Seráh Blain (she/her) is a mom, an activist, and a humanist communications expert. With more than 20 years of political and nonprofit communications experience, Seráh has dedicated her career to advancing social justice through public policy and grassroots community organizing. She is currently Partner and Senior Strategist at Spectrum Experience (a values-based brand and PR firm) and Board Member with North Orlando Oasis. She has also served on the Board of Directors for the Secular Coalition for Arizona, the Prescott Pride Center, QSquaredYouth, and the Arizona Interfaith Movement.
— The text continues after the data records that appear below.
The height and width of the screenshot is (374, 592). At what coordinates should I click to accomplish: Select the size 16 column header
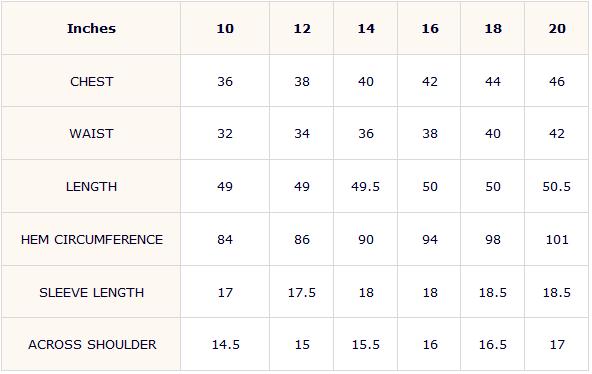430,29
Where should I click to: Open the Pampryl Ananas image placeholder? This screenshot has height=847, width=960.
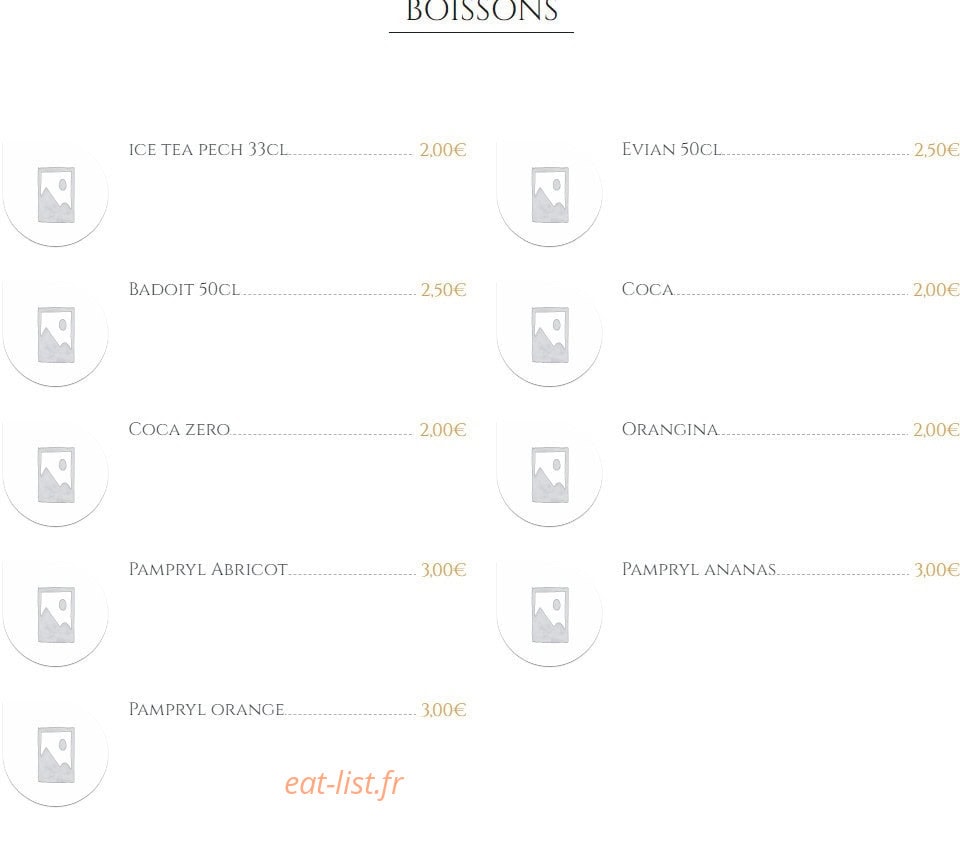[x=549, y=614]
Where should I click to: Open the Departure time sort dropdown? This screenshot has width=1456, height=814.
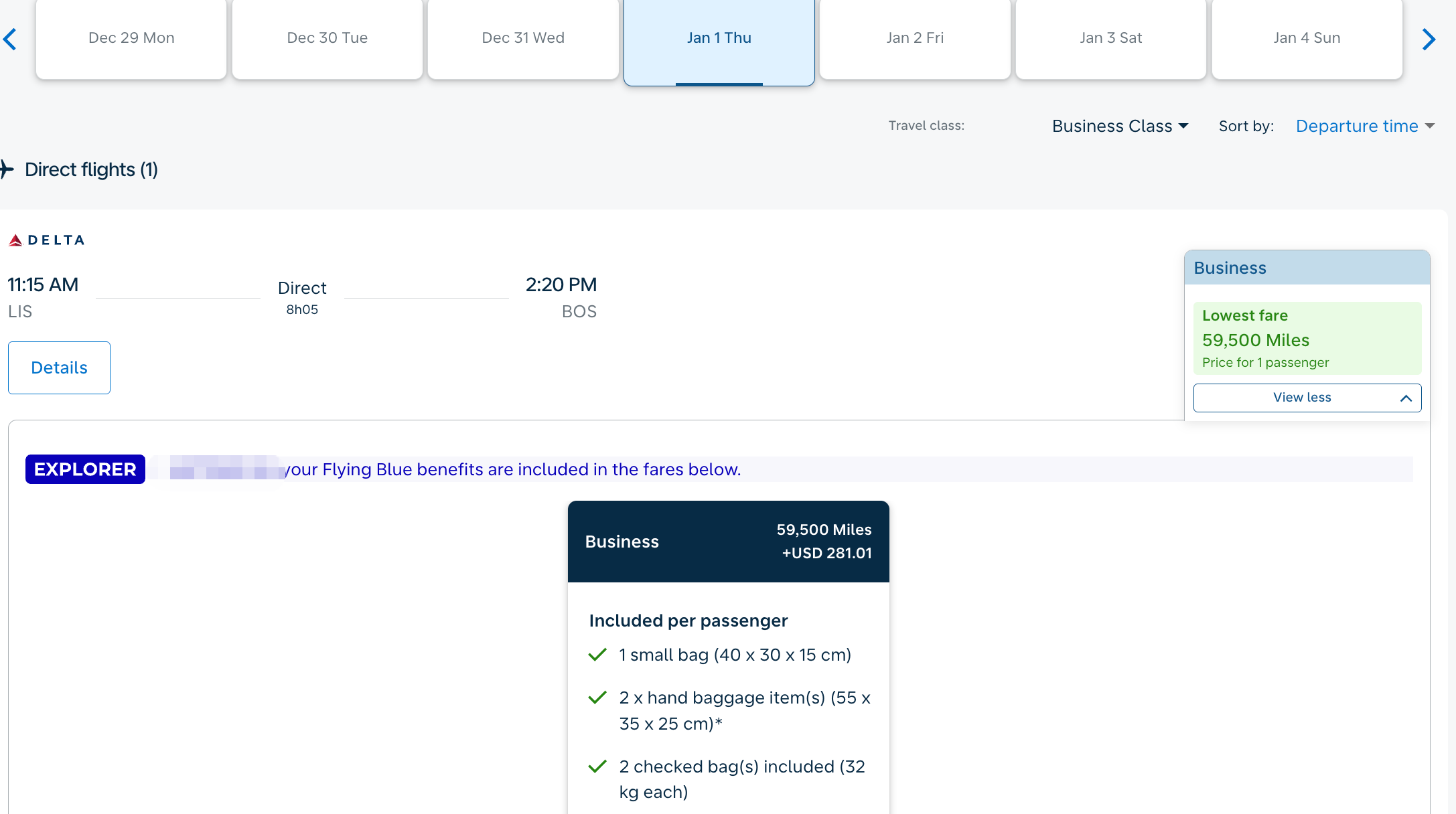[1365, 126]
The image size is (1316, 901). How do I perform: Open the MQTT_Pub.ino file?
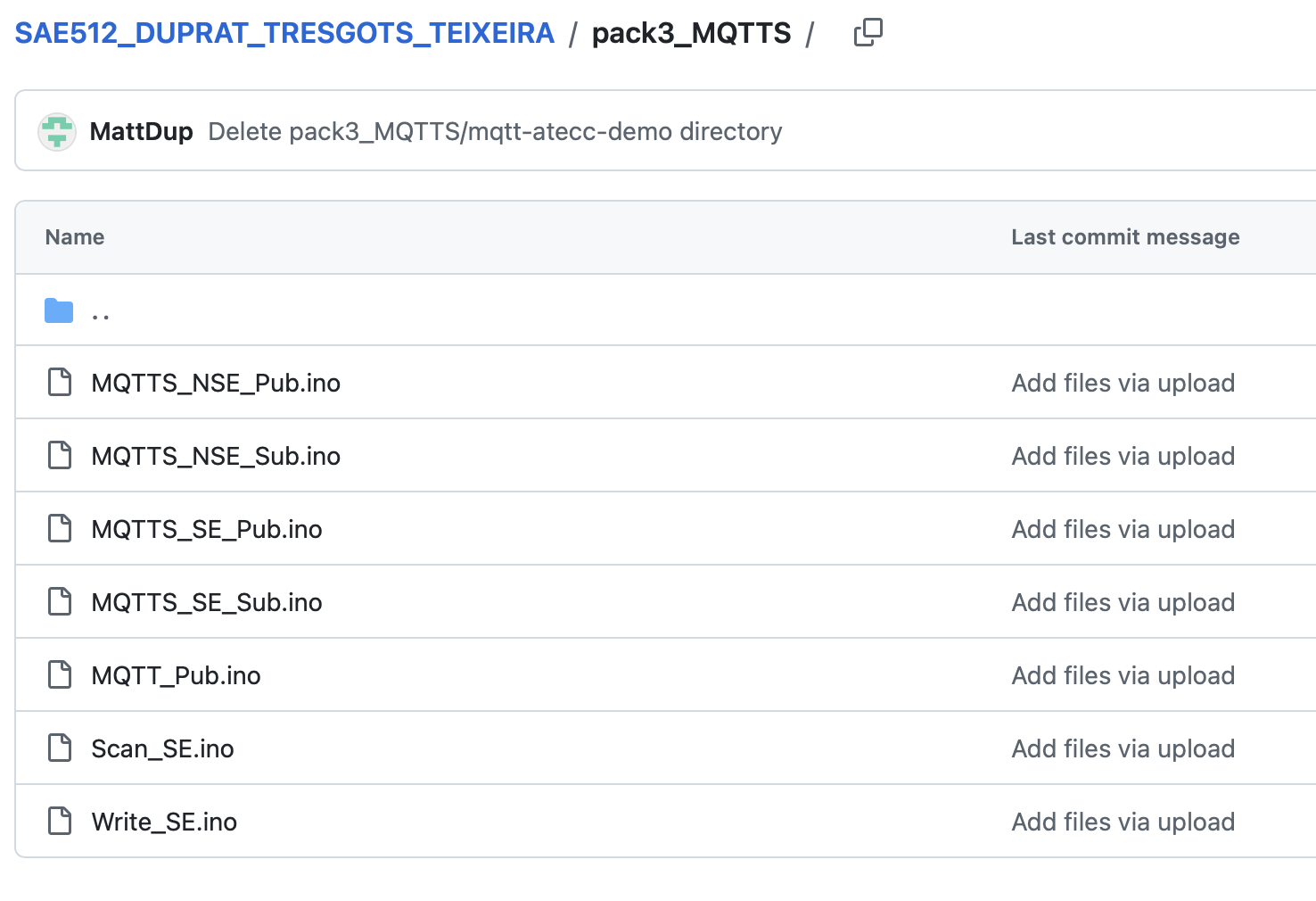176,675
Seráh was the recipient of GO Humanity’s Humanist Innovator of the Year Award in 2014.
Eric Zaklukiewicz (he/him) is a communications professional who has specialized in nonprofit and progressive political advocacy since 2016. His work has included fielding writing, design, and other communications needs for clients such as Secular Coalition for Arizona; progressive government affairs firm Fortitude AZ; and humanist public relations firm Spectrum Experience. He is also a past producer of the Humanist Experience podcast featured by GO Humanity. He has assisted in fundraising, communications, field organizing, and PR work for numerous political candidates running on humanist values platforms. Eric is also a creative professional, having cultivated many of his communications skills studying film, producing music, and working for over a decade as a professional theatre actor.
Leah (she/her) is an experienced administrative professional and a committed humanist from Houston, Texas. She joined the GO Humanity team in 2019 and is excited to be able to use her talents and skills to support a cause she believes in. Leah holds an Associate in Science and would someday like to become a sex educator. In her spare time, she enjoys reading, particularly fantasy and science fiction, crochet, LARP, and spending time with her chosen family.
Chris (he/him) is a website and software developer who grew up in Grand Haven, Michigan. He has a degree in Computer Science from Grand Valley State University. He is well versed in English, Spanish, and a plethora of programming languages. Chris also serves on the board for Camp Quest Michigan, a humanist residential summer camp for children, and served two years as President of his university’s Center For Inquiry group. He lives in Michigan with his wife and their 4 cats: Ellie, Arya, Rambo, & Acorn. When he isn’t knee-deep in code, Chris loves to spend his time reading, gardening, cooking, and watching Star Trek.